Robert Moses is one of the most idiosyncratic choreographers currently working in the San Francisco Bay Area.  His moving voice, spatial and verbal, is very much concerned with social justice as well as the African American existence, historical and contemporary.  Unlike Joanna Haigood, he doesn’t rely on site-specific inspiration, even though he can deal with historical events.  But his work usually is seen within the confines of a proscenium arch.  If I were try to align him with the spectrum of African American choreographers I’ve seen in the past fifty plus years, I would say he is closest in spirit to the late Ed Mock.  Both men were singular   dancers who later taught and choreographed, although Mock relied on his unique vocal sounds, as special as Bobbie McFerrin.  Moses’ hand and arm vocabulary are his special movement signature.  And Moses has come to rely on speech, usually declamatory.

Moses is a spinner of tales, but I remember a pas de deux he created and performed I believe to Brahms.  I wish I could locate the program when he danced in an Isadora Duncan Dance Awards Program at Krissy Keefer’s Brady Street.  Dressed in simple white, Moses and his partner danced around the periphery of that wonderful space and down the middle.  In retrospect it was almost a ritual baptism, an immersion in its formality.  To the best of my knowledge Moses has never repeated that choreographic quality again.
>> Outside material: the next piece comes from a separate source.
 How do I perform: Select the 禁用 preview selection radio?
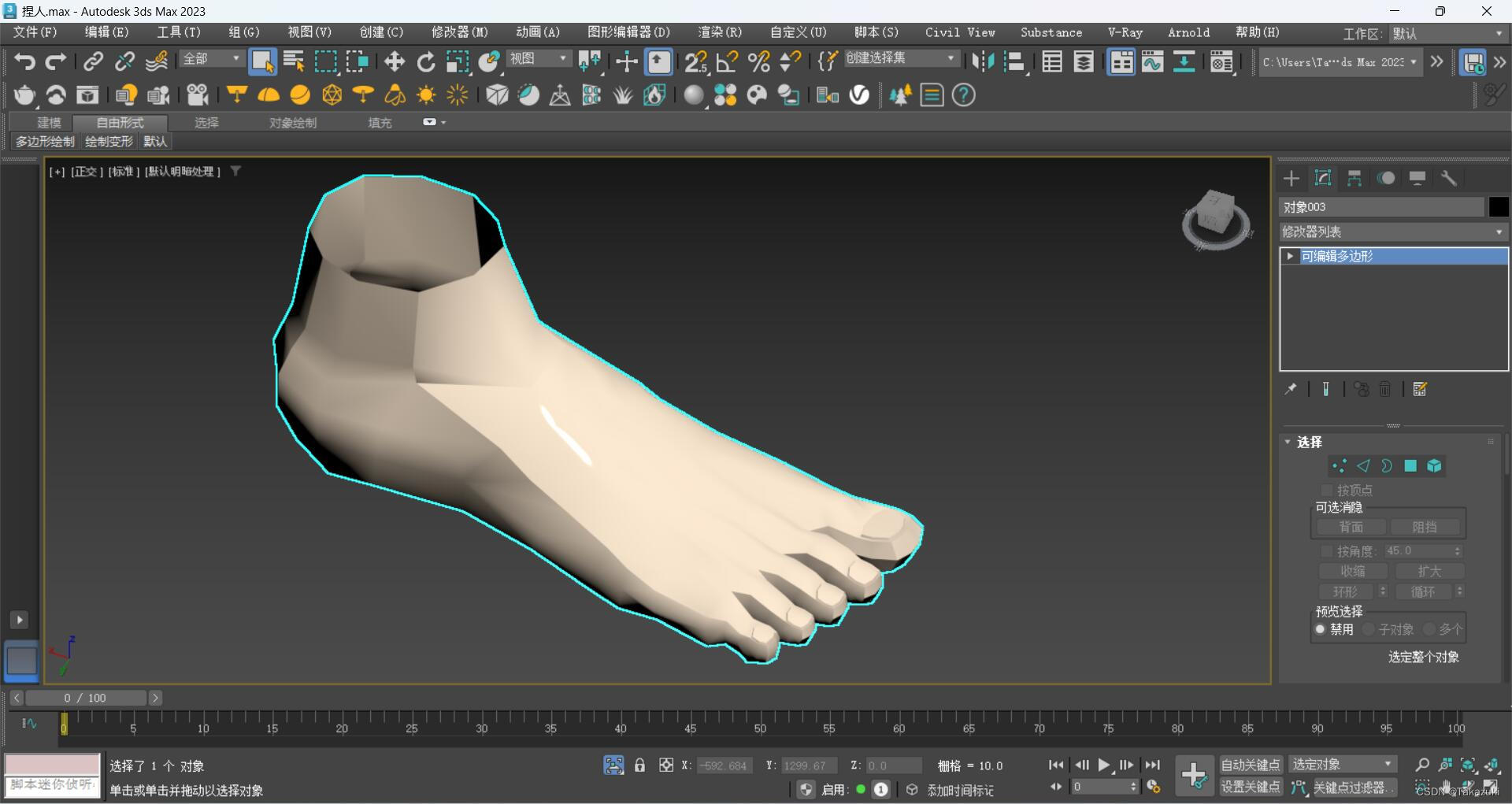point(1321,629)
As he gathered his group, Moses danced at the Cowell Theatre, University of San Francisco’s Gershwin’s Theater where San Francisco Ballet once performed, the Kanbar Theatre at San Francisco’s Jewish Community Center and recent seasons at Yerba Buena Center’s Theatre, now called The Lam Research Center.  Here, Nevabawarldapece, Moses’ latest choreography was premiered January 25-27 with a wonderful set of musicians: Laure Love, Corey Harris, Chris “Peanut” Whitley, Gordon “Saxman” Jones, Kenneth “Trini Joe,” Joseph, Jayson “Brother” Morgan, Woody Simmons. The writer Carl Hancock Rux was stationed with the musicians at upper stage left.
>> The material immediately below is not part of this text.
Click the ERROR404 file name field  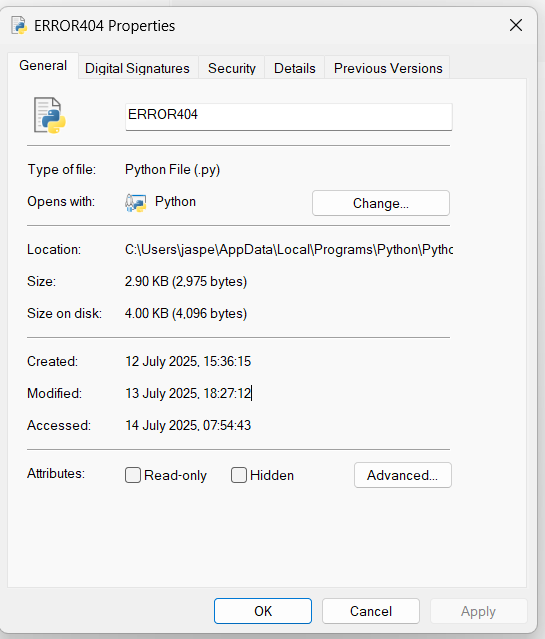pos(289,117)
The Robert Moses’ Kin company numbered ten dancers: Brendan Barthel, Crystaldawn Bell, Vincent Chavez, Norma Fong, Carly Johnson, Dexandro “D” Montalvo, Jeremy Bennon-Neches, Josie Garthwaite Sadan, Victor Talledos, Katherine Wells.

The declamatory qualities of Carlo Hancock Rux imposed themselves over the loosely structured movement of the ten dancers, intrusive with his rational vocabulary, now so standard in analyzing contemporary urban society and current affairs.  Those wonderful dancers, particularly Crystaldawn Bell and Katherine Wells, were moving with their unique styles with this arrogant voice and words intoning around and above them.  The dancers moved within Moses’ design, sometimes in clumps, sometimes in lines, frequently in individual variations to the sounds of the musicians.  Rux later toned down his rhetoric if reciting words, names and ideas of virtually every problem plaguing the U.S. culture for the last twenty or thirty years.  If there was anything to understand from the divergence of dancers and declamation, it was the sometimes aimless,occasional purposeful nature of the human being against the word blanket obscuring us from the joys of dailiness or the cohesion required in complex problem solutions.

I’m sure the supporting musicians and the inclusion of Rux played a part in the impressive list of sponsors for  Nevabawarldapece.  Moses deserves the support.  But I do keep remembering his Gershwin, Kanbar and Brady Street moments and hope to see some of that early magic reframed with the current dancers.